▸ **EXERCISE BRIEF**:
The lines below, from the one holding "Viewport: 828px width, 656px" through the final line, are to be copied exactly, with no other lines and no pictures.

Stored data entries:
»»

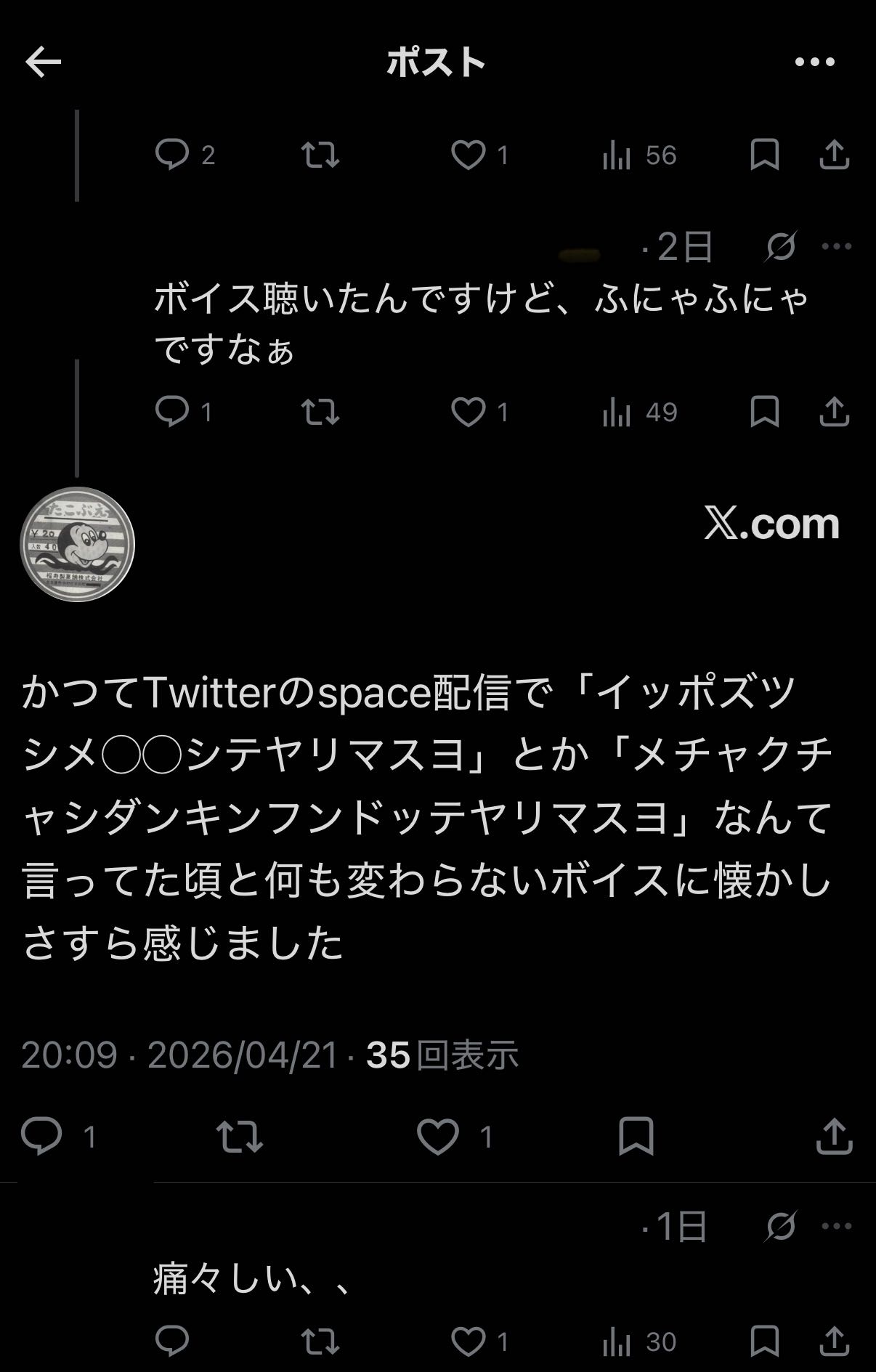Reply to the main post from 20:09

click(x=42, y=1136)
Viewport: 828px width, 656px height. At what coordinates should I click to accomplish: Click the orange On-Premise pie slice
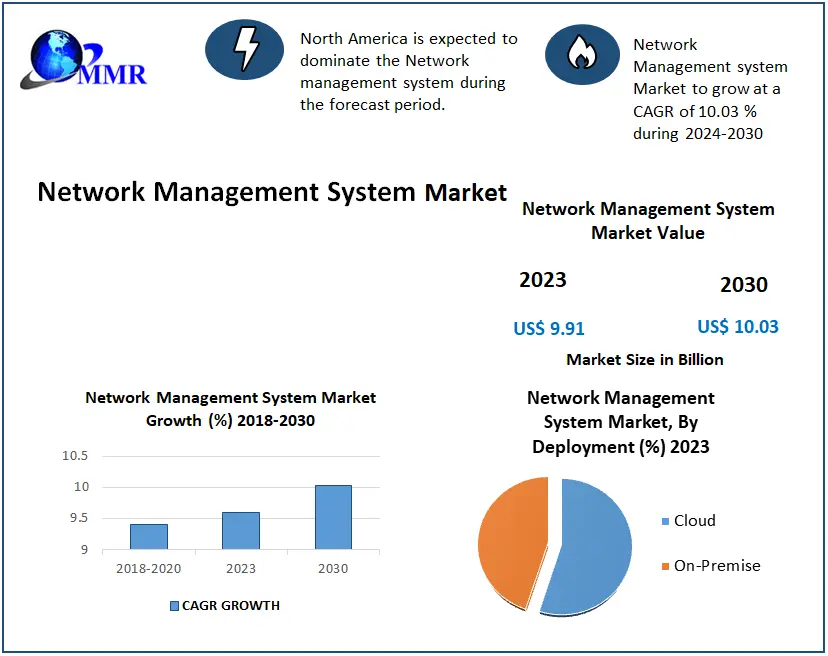pos(508,540)
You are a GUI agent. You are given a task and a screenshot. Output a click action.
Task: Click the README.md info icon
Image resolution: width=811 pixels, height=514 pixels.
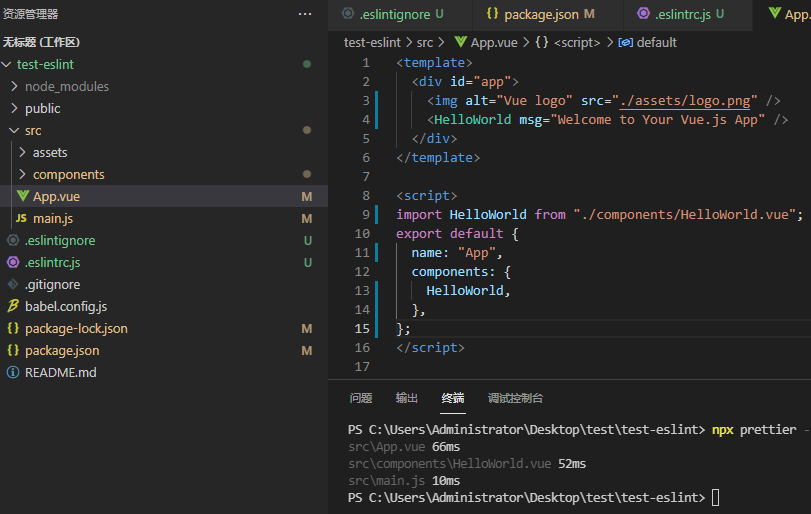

««

▸ **ANSWER SPACE**:
Viewport: 828px width, 656px height. At what coordinates should I click to accomplish: Click the orange On-Premise pie slice
pos(508,540)
You are a GUI agent. You are given a task and a screenshot. Output a click action.
Task: Click the README.md info icon
Image resolution: width=811 pixels, height=514 pixels.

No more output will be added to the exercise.